(Data excerpts)

_ _ _ _

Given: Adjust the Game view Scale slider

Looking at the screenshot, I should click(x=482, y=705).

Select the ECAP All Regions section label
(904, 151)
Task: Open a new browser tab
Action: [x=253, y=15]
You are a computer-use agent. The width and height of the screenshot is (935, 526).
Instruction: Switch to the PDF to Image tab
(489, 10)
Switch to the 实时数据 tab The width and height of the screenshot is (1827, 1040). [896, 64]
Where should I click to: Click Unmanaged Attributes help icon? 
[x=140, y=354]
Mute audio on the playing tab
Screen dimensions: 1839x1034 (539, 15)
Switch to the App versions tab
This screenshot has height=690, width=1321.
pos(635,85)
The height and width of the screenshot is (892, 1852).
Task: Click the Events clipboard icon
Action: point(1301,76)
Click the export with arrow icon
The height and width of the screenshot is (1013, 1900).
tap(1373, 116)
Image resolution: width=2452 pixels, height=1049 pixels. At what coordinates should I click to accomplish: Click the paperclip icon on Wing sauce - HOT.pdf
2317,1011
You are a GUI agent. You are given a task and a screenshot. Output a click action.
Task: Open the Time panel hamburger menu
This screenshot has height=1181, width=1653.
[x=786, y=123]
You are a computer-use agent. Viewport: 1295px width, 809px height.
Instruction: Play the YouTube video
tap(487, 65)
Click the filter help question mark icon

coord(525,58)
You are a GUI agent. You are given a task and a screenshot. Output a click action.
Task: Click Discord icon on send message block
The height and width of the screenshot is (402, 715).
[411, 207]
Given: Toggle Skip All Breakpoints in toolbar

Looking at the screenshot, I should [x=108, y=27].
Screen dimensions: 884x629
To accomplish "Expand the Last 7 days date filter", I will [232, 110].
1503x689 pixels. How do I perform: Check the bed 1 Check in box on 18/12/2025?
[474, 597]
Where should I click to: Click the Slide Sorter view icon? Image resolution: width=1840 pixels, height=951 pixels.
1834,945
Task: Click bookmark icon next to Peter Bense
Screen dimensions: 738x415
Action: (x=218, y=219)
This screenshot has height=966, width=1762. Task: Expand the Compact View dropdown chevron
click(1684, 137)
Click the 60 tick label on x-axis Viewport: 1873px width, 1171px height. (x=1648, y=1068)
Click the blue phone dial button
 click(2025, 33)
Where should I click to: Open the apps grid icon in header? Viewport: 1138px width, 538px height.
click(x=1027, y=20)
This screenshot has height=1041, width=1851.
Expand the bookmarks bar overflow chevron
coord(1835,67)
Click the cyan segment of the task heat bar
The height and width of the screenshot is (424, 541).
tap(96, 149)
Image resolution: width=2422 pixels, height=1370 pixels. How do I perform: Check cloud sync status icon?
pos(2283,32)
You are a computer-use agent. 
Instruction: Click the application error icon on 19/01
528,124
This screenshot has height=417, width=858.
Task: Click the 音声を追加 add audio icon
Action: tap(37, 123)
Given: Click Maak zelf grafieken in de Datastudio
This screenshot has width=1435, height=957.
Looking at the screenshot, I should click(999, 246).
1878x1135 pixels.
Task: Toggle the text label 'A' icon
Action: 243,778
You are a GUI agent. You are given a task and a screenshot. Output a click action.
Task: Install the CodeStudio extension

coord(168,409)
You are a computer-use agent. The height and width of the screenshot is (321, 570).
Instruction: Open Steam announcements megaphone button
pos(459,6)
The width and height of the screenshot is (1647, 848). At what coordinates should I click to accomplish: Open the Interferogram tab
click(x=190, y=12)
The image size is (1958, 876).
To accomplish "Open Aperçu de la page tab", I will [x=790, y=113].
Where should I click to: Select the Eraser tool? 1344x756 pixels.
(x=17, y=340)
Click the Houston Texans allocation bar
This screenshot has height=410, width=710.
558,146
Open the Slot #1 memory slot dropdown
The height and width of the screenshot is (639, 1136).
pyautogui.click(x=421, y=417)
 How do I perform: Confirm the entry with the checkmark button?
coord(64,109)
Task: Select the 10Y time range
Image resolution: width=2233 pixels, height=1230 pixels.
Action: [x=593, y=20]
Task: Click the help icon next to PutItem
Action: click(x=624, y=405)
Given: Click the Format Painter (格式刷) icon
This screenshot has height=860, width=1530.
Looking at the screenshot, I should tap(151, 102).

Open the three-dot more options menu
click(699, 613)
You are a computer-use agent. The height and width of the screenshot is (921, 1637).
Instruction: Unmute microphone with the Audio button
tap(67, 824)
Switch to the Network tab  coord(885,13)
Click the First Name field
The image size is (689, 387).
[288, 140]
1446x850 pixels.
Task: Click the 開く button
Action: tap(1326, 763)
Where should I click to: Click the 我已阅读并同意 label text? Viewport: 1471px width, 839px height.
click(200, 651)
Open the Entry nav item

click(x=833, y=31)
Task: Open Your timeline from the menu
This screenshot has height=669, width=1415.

_ _ _ _

→ **WORK ORDER**: Transcribe all the entries, keeping each one exactly as it is.

→ **SOLUTION FOR THIS PROBLEM**:
Given: Adjust the Game view Scale slider

Looking at the screenshot, I should click(x=482, y=705).

Select the ECAP All Regions section label
(904, 151)
Task: Open a new browser tab
Action: [x=253, y=15]
You are a computer-use agent. The width and height of the screenshot is (935, 526).
Instruction: Switch to the PDF to Image tab
(489, 10)
Switch to the 实时数据 tab The width and height of the screenshot is (1827, 1040). [896, 64]
Where should I click to: Click Unmanaged Attributes help icon? 
[x=140, y=354]
Mute audio on the playing tab
Screen dimensions: 1839x1034 (539, 15)
Switch to the App versions tab
This screenshot has height=690, width=1321.
pos(635,85)
The height and width of the screenshot is (892, 1852).
Task: Click the Events clipboard icon
Action: point(1301,76)
Click the export with arrow icon
The height and width of the screenshot is (1013, 1900).
tap(1373, 116)
Image resolution: width=2452 pixels, height=1049 pixels. At what coordinates should I click to accomplish: Click the paperclip icon on Wing sauce - HOT.pdf
2317,1011
You are a GUI agent. You are given a task and a screenshot. Output a click action.
Task: Open the Time panel hamburger menu
This screenshot has height=1181, width=1653.
[x=786, y=123]
You are a computer-use agent. Viewport: 1295px width, 809px height.
Instruction: Play the YouTube video
tap(487, 65)
Click the filter help question mark icon

coord(525,58)
You are a GUI agent. You are given a task and a screenshot. Output a click action.
Task: Click Discord icon on send message block
The height and width of the screenshot is (402, 715).
[411, 207]
Given: Toggle Skip All Breakpoints in toolbar

Looking at the screenshot, I should [x=108, y=27].
Screen dimensions: 884x629
To accomplish "Expand the Last 7 days date filter", I will [232, 110].
1503x689 pixels. How do I perform: Check the bed 1 Check in box on 18/12/2025?
[474, 597]
Where should I click to: Click the Slide Sorter view icon? Image resolution: width=1840 pixels, height=951 pixels.
1834,945
Task: Click bookmark icon next to Peter Bense
Screen dimensions: 738x415
Action: (x=218, y=219)
This screenshot has height=966, width=1762. Task: Expand the Compact View dropdown chevron
click(1684, 137)
Click the 60 tick label on x-axis Viewport: 1873px width, 1171px height. (x=1648, y=1068)
Click the blue phone dial button
 click(2025, 33)
Where should I click to: Open the apps grid icon in header? Viewport: 1138px width, 538px height.
click(x=1027, y=20)
This screenshot has height=1041, width=1851.
Expand the bookmarks bar overflow chevron
coord(1835,67)
Click the cyan segment of the task heat bar
The height and width of the screenshot is (424, 541).
tap(96, 149)
Image resolution: width=2422 pixels, height=1370 pixels. How do I perform: Check cloud sync status icon?
pos(2283,32)
You are a computer-use agent. 
Instruction: Click the application error icon on 19/01
528,124
This screenshot has height=417, width=858.
Task: Click the 音声を追加 add audio icon
Action: tap(37, 123)
Given: Click Maak zelf grafieken in de Datastudio
This screenshot has width=1435, height=957.
Looking at the screenshot, I should click(999, 246).
1878x1135 pixels.
Task: Toggle the text label 'A' icon
Action: 243,778
You are a GUI agent. You are given a task and a screenshot. Output a click action.
Task: Install the CodeStudio extension

coord(168,409)
You are a computer-use agent. The height and width of the screenshot is (321, 570).
Instruction: Open Steam announcements megaphone button
pos(459,6)
The width and height of the screenshot is (1647, 848). At what coordinates should I click to accomplish: Open the Interferogram tab
click(x=190, y=12)
The image size is (1958, 876).
To accomplish "Open Aperçu de la page tab", I will [x=790, y=113].
Where should I click to: Select the Eraser tool? 1344x756 pixels.
(x=17, y=340)
Click the Houston Texans allocation bar
This screenshot has height=410, width=710.
558,146
Open the Slot #1 memory slot dropdown
The height and width of the screenshot is (639, 1136).
pyautogui.click(x=421, y=417)
 How do I perform: Confirm the entry with the checkmark button?
coord(64,109)
Task: Select the 10Y time range
Image resolution: width=2233 pixels, height=1230 pixels.
Action: [x=593, y=20]
Task: Click the help icon next to PutItem
Action: click(x=624, y=405)
Given: Click the Format Painter (格式刷) icon
This screenshot has height=860, width=1530.
Looking at the screenshot, I should tap(151, 102).

Open the three-dot more options menu
click(699, 613)
You are a computer-use agent. The height and width of the screenshot is (921, 1637).
Instruction: Unmute microphone with the Audio button
tap(67, 824)
Switch to the Network tab  coord(885,13)
Click the First Name field
The image size is (689, 387).
[288, 140]
1446x850 pixels.
Task: Click the 開く button
Action: tap(1326, 763)
Where should I click to: Click the 我已阅读并同意 label text? Viewport: 1471px width, 839px height.
click(200, 651)
Open the Entry nav item

click(x=833, y=31)
Task: Open Your timeline from the menu
This screenshot has height=669, width=1415.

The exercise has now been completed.